SIF’s research reveals the impact of coral bleaching on Aldabra’s reefs | 02 March 2020
Record-breaking high ocean temperatures from 2014 to 2017 caused prolonged and widespread coral reef bleaching worldwide. Coral bleaching occurs when corals are stressed by changes in conditions and react by expelling the symbiotic algae that live in their tissues, causing them to turn completely white.
Corals can survive a bleaching event, if the algae return within a few weeks, but they are more vulnerable after these events and need time to recover. Climate change means that the time windows between these bleaching events are shortening, and there is less time for corals to recover.
The Seychelles Islands Foundation (SIF) has been carrying out its Aldabra Reef Monitoring programme (ARM), since 2013, which monitors 12 coral reef sites around the atoll. The data collected by this programme allow SIF to track changes to Aldabra’s reef and compare the coral composition over time.

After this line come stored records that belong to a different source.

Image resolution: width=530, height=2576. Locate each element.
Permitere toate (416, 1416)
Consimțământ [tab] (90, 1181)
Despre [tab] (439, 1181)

Before the bleaching event, which lasted from December 2015 to June 2016 at Aldabra, the seafloor community was made up of living corals alongside algae, sediment and invertebrates. Eight months after the bleaching, these living corals were dramatically reduced. Soft corals declined by 93% of their original cover to make up less than 1% of the reef after the bleaching.
Hard coral cover also declined, but the extent of the decline varied among habitats, with the seaward reef losing far more hard coral than the lagoon reef. This agrees with previous studies on Aldabra’s lagoon reefs and suggests that the corals in the shallow lagoon may have already adapted to temperature stress and may be less susceptible to bleaching.
Overall, even Aldabra’s relatively remote and pristine reefs were significantly impacted by this bleaching event, with almost all coral groups suffering major declines. Aldabra’s protected status means the reefs are healthier and free from anthropogenic pressures, and appear to be able to recover more quickly. But Aldabra is set to experience increasingly frequent bleaching events in future as climate change runs its course, which may at some point be too short to enable recovery.
The researchers therefore reached the unhappy conclusion that current trajectories of climate change and global sea temperature rises mean that Aldabra is highly likely to lose more corals, and some species will struggle to recover. This probably means significant destruction for Aldabra’s reefs and a compromised future for the marine status of this regional and global benchmark site, unless the world takes concerted action to limit the impacts of the climate crisis.